-- Task inputs follows --

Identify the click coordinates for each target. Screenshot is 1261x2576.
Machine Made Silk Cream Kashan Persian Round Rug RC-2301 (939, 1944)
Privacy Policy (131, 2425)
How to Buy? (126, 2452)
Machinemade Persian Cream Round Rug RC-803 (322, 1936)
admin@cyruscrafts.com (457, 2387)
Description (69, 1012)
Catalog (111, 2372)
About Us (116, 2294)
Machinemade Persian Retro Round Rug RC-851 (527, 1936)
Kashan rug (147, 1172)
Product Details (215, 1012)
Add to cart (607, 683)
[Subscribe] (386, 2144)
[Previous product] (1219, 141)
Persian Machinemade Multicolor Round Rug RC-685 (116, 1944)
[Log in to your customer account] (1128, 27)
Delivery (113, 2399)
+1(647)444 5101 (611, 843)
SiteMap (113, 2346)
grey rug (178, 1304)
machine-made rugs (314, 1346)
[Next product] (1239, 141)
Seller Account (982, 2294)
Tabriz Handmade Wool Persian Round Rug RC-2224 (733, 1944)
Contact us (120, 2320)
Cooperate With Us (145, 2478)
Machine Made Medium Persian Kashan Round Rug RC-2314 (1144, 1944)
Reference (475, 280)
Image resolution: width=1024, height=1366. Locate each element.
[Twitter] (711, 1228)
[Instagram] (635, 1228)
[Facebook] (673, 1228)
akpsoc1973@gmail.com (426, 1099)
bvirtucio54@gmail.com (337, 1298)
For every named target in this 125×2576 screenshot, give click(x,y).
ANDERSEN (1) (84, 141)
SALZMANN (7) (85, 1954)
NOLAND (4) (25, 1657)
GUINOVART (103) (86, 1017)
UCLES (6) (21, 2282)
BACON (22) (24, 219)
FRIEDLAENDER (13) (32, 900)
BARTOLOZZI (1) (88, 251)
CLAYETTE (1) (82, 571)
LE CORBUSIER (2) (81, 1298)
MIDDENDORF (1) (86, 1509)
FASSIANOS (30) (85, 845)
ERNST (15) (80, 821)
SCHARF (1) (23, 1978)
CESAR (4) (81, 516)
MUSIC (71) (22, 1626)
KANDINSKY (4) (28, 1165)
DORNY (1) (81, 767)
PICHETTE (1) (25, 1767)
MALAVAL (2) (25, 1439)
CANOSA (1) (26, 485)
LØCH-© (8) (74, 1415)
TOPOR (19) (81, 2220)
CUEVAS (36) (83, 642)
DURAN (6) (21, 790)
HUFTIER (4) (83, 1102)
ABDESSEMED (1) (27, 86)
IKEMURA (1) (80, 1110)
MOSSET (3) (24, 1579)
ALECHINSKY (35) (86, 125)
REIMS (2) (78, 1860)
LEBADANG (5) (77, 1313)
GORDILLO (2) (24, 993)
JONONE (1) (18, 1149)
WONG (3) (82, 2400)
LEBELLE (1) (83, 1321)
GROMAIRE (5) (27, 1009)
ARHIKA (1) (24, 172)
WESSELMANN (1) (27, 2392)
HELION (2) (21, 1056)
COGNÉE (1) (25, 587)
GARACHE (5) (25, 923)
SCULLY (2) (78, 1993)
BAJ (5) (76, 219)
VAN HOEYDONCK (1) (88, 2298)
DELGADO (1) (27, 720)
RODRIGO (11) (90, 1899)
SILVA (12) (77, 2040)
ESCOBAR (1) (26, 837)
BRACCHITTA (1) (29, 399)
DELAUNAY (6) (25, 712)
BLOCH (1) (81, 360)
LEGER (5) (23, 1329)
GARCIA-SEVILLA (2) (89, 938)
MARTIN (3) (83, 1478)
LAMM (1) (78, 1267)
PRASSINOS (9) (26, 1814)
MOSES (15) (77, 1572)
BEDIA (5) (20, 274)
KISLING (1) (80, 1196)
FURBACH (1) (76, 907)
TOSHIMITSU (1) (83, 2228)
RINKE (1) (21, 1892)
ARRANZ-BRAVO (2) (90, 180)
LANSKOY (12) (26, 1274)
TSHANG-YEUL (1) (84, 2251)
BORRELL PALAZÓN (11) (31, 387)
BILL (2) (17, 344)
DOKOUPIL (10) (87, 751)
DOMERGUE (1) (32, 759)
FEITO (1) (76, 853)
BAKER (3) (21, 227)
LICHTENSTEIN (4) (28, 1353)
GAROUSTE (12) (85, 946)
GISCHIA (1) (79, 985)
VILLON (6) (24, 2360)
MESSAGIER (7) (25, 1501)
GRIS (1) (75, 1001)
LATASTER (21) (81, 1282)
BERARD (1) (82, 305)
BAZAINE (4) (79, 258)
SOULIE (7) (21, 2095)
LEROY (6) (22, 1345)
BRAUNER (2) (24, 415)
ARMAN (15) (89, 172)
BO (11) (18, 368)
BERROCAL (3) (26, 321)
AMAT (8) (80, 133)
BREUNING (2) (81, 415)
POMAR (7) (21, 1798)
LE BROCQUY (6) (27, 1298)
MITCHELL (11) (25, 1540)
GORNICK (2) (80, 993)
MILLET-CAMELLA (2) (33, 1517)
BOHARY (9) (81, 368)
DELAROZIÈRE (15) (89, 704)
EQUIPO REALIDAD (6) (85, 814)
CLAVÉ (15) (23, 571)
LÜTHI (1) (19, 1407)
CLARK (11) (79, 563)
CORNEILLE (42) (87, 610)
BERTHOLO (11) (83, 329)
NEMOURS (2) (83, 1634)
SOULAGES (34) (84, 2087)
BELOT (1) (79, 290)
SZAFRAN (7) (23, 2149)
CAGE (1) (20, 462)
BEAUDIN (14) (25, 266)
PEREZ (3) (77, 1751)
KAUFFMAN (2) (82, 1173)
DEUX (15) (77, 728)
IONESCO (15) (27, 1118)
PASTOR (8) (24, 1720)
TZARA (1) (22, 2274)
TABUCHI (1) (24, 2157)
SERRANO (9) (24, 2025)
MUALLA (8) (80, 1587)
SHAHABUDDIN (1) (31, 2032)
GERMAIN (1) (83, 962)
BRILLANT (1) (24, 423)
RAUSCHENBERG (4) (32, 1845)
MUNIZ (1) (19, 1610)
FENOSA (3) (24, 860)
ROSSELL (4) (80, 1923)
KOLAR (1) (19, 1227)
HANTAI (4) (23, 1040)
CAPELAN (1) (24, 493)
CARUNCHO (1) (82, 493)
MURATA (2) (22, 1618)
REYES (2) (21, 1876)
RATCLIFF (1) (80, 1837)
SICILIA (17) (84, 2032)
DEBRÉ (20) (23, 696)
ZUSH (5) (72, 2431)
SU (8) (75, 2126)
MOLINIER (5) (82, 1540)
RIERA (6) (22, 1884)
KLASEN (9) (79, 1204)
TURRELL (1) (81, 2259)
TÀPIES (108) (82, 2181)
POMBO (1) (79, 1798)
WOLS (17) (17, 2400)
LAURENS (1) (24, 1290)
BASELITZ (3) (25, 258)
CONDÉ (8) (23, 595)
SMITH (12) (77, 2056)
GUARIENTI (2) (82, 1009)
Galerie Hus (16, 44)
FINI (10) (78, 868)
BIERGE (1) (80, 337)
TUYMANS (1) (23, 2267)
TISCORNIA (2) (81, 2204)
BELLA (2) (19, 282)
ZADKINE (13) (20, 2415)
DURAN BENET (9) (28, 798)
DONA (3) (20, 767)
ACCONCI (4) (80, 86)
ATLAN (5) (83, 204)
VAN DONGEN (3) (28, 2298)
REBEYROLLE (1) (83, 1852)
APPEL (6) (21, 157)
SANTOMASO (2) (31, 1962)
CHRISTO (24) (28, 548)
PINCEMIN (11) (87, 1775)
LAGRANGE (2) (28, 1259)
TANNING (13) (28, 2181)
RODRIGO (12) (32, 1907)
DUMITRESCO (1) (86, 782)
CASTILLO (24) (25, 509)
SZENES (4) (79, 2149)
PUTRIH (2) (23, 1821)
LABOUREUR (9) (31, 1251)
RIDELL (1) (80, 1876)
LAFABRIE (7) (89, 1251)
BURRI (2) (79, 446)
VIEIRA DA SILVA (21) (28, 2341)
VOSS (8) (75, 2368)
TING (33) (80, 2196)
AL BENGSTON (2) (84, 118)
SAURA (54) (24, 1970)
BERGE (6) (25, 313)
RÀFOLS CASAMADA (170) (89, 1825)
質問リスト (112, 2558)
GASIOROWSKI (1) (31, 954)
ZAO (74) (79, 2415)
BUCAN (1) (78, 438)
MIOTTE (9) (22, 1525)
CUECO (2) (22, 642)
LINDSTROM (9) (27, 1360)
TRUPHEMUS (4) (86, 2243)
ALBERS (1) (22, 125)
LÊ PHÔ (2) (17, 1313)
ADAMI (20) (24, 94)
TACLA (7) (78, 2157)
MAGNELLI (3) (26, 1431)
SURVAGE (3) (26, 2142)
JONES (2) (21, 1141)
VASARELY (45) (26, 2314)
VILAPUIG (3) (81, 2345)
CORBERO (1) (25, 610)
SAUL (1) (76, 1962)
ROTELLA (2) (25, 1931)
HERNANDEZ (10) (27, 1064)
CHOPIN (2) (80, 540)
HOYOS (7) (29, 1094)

-- Task inputs concluded --

» Work to complete
From the records above, copy each line that contains the word "Machinemade".

» Result for this task
Machinemade Persian Cream Round Rug RC-803 (322, 1936)
Machinemade Persian Retro Round Rug RC-851 (527, 1936)
Persian Machinemade Multicolor Round Rug RC-685 (116, 1944)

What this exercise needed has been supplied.